This week — The Chemistry of Life — we tackle the big question: Why does life depend on water's strange behavior, and what does pH actually measure? By Friday you'll explain why water holds heat, dissolves so much, and floats when frozen — and you'll read the pH scale, where every single step is a 10× change in acidity (so pH 4 has 1000× more acid than pH 7).

Three things not to miss:
1. Lecture Tutorial 2 — work through atoms & bonds, water's properties, and the pH scale with one approved chatbot (Gemini, Claude, or ChatGPT) and submit the share link. You'll catch the model's mistakes — AI loves to flip the pH scale. Due Sun Sep 13.
2. Lab 2 ("Red-Cabbage pH Indicator"), Quiz 2, Discussion 2, and Assignment 2 also close Sun Sep 13 — the lab turns your kitchen into a chemistry set, so start early.
3. Open the Start Here page first — it lays out everything in order with due dates.

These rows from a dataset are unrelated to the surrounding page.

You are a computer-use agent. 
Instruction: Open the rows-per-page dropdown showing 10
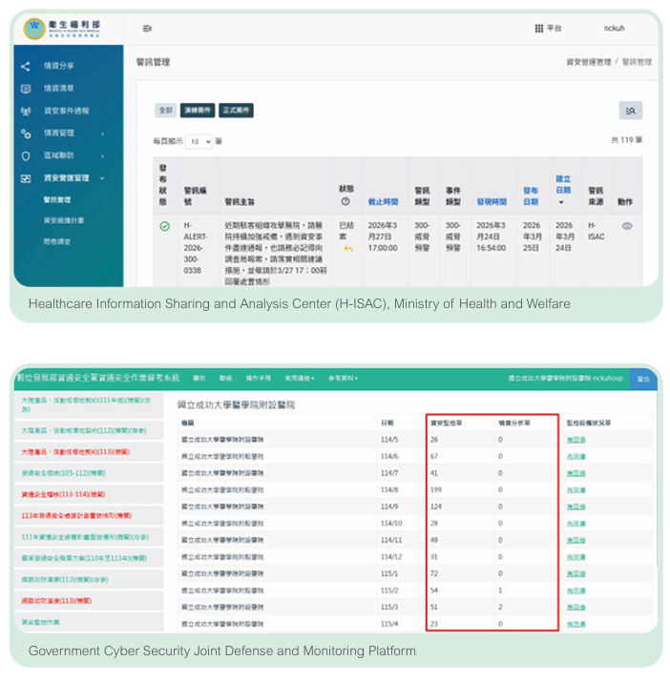(x=199, y=141)
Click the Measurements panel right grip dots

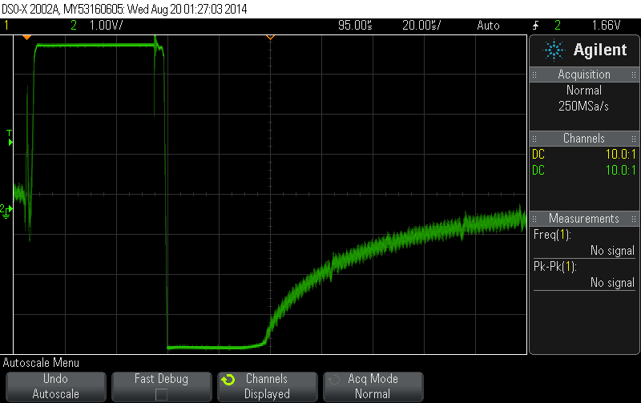click(634, 219)
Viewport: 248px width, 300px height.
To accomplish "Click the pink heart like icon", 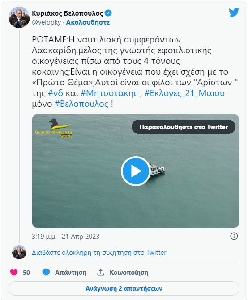I will (14, 272).
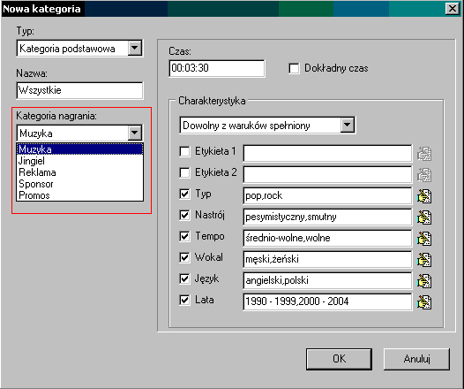
Task: Tick the Etykieta 1 checkbox
Action: click(x=184, y=152)
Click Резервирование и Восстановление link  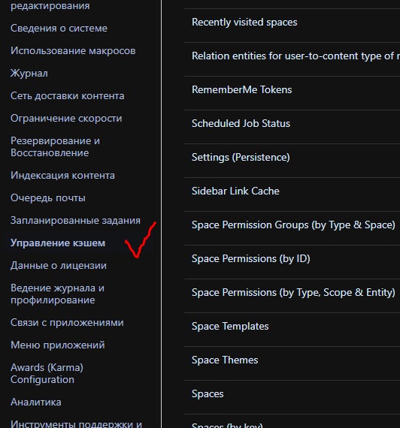coord(55,147)
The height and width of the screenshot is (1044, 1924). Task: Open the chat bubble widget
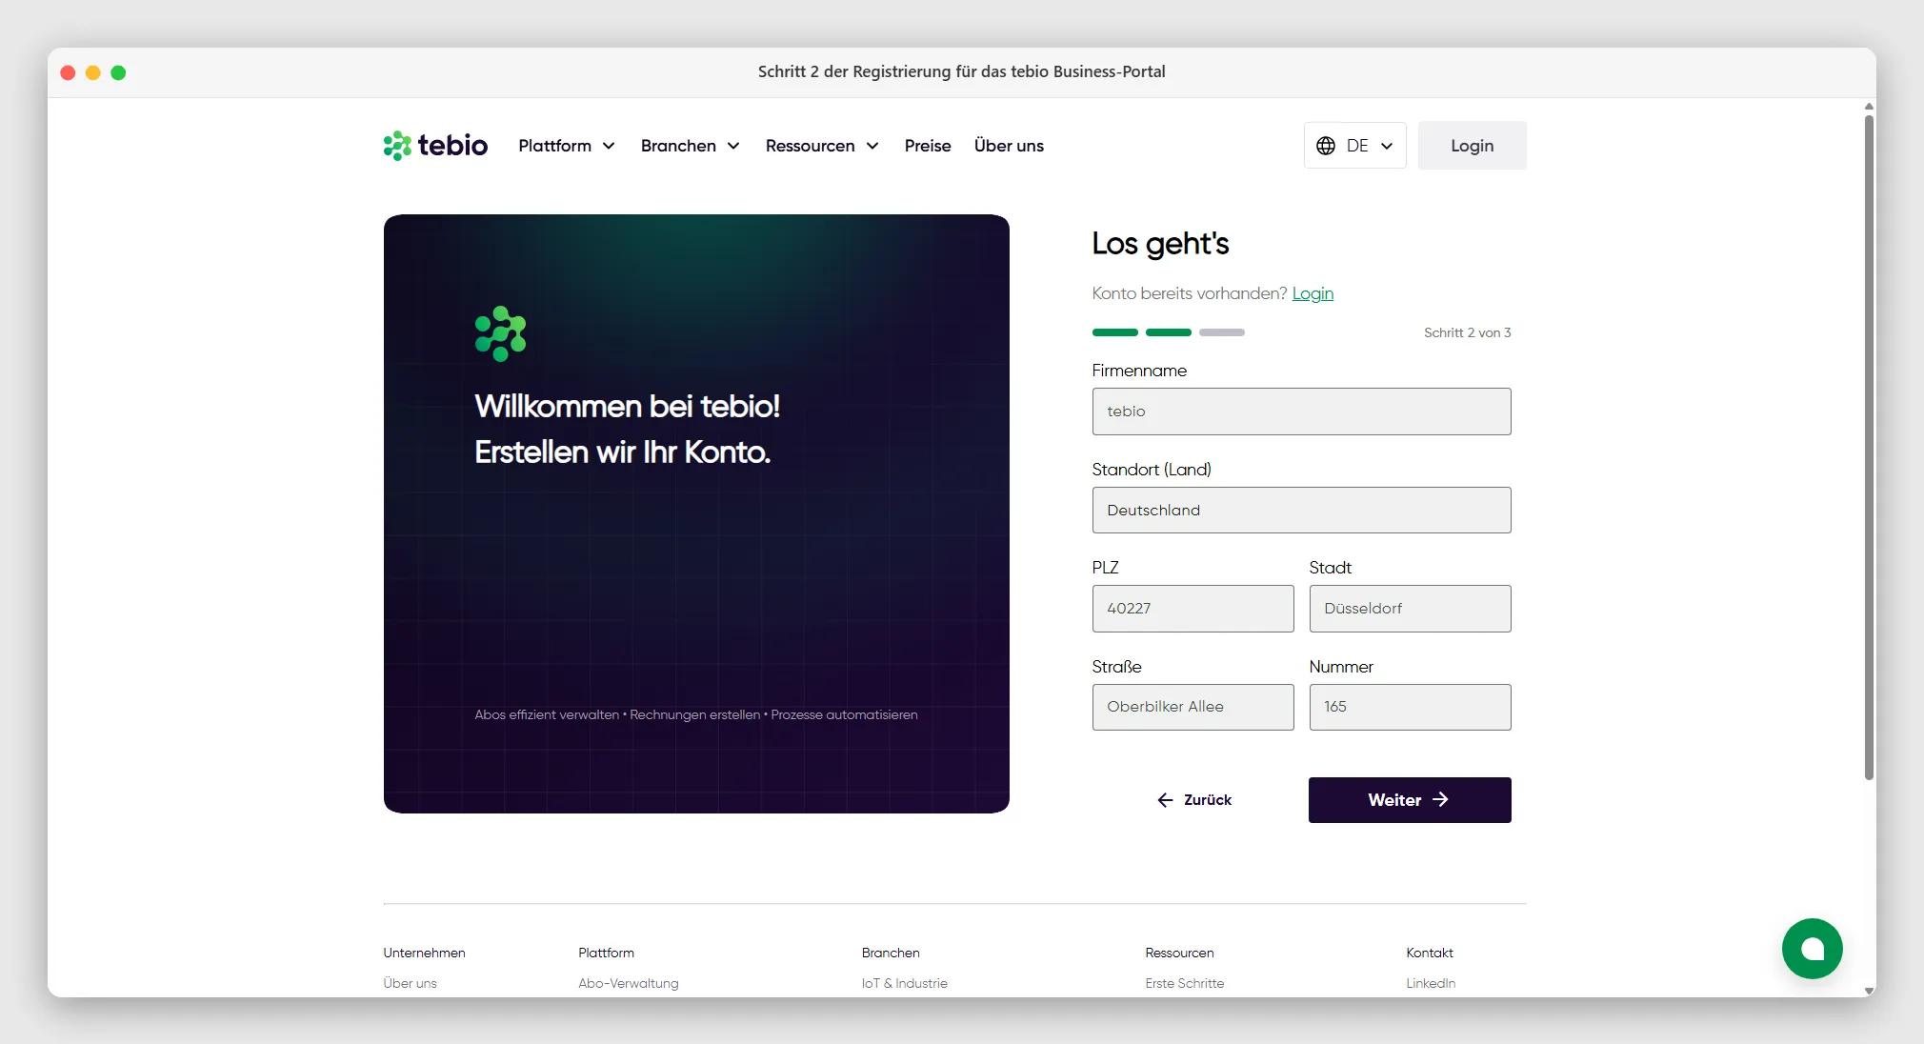coord(1812,949)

One promise: every term this week looks abstract until you connect it to your own body — you sweat to cool down (water's high heat of vaporization), your blood resists pH swings (buffers), and salt dissolves in your cells (the universal solvent). We lead with the plain-language idea every single week. By Friday, the next time someone says a soda is "ten times more acidic" than water, you'll know to ask: ten times — or a thousand?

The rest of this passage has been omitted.